Pursuant to Section 13 or 15(d) of the
Securities Exchange Act of 1934

Date of report (Date of earliest event reported):  August 16, 2010

        PhotoMedex, Inc.
(Exact Name of Registrant Specified in Charter)
(State or Other
Jurisdiction of
(Commission File
(I.R.S. Employer
  Identification No.)

147 Keystone Drive, Montgomeryville, Pennsylvania
(Address of Principal Executive Offices)
(Zip Code)

Registrant’s telephone number, including area code:   215-619-3600

Not Applicable
(Former Name or Former Address, if Changed Since Last Report)

Check the appropriate box below if the Form 8-K filing is intended to simultaneously satisfy the filing obligation of the registrant under any of the following provisions:

o      Written communications pursuant to Rule 425 under the Securities Act (17 CFR 230.425)

o      Soliciting material pursuant to Rule 14a-12 under the Exchange Act (17 CFR 240.14a-12)

o      Pre-commencement communications pursuant to Rule 14d-2(b) under the Exchange Act (17 CFR 240.14d-2(b))

o      Pre-commencement communications pursuant to Rule 13e-4(c) under the Exchange Act (17 CFR 240.13e-4(c))



ITEM 4.01
Changes in Registrant’s Certifying Accountant

On August 16, 2010, PhotoMedex, Inc. (the “Company”) was notified that Amper, Politziner & Mattia, LLP (“Amper”) our independent registered public accounting firm, combined its practice with that of Eisner LLP (“Eisner”).  The combined practice operates under the name EisnerAmper LLP.  The Audit Committee of the Company’s Board of Directors has engaged EisnerAmper LLP to serve as the Company’s new independent registered public accounting firm.

During the Company’s fiscal year ended December 31, 2009 and through the date of this Current Report on Form 8-K, the Company did not consult with Eisner regarding any of the matters or reportable events set forth in Item 304(a)(2)(i) and (ii) of Regulation S-K.

The audit report of Amper on the consolidated financial statements of the Company as of and for the year ended December 31, 2009 did not contain an adverse opinion or a disclaimer of opinion, and was not qualified or modified as to uncertainty, audit scope or accounting principles.
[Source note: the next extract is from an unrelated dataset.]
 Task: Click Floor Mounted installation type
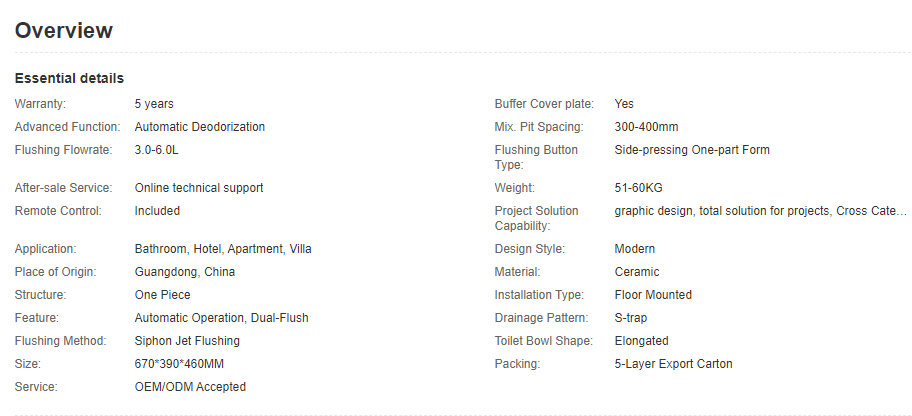[x=653, y=295]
In connection with the audit of the Company’s consolidated financial statements for the fiscal year ended December 31, 2009 and through the date of this Current Report on Form 8-K, there were (i) no disagreements between the Company and Amper on any matters of accounting principles or practices, financial statement disclosure, or auditing scope or procedures, which disagreements, if not resolved to the satisfaction of Amper, would have caused Amper to make reference to the subject matter of the disagreement in its report on the Company’s financial statements for such year or for any reporting period since the Company’s last fiscal year end and (ii) no reportable events within the meaning set forth in item 304(a)(1)(v) of Regulation S-K.

The Company has provided Amper a copy of the disclosures in this Form 8-K and has requested that Amper furnish it with a letter addressed to the Securities and Exchange Commission stating whether or not Amper agrees with the Company’s statements in this Item 4.01.  A copy of the letter dated August 17, 2010 furnished by Amper in response to that request is filed as Exhibit 16.1 to this Current Report on Form 8-K.

ITEM 9.01.                      Financial Statements and Exhibits.


16.1           Amper Letter dated August 17, 2010



Pursuant to the requirements of the Securities Exchange Act of 1934, the Company has duly caused this Current Report to be signed on its behalf by the undersigned hereunto duly authorized.

Date:  August 18, 2010
By:           /s/ Dennis M. McGrath                                          
Dennis M. McGrath
President & Chief Executive Officer





Exhibit No.                      Description
16.1                      Amper Letter, dated August 17, 2010.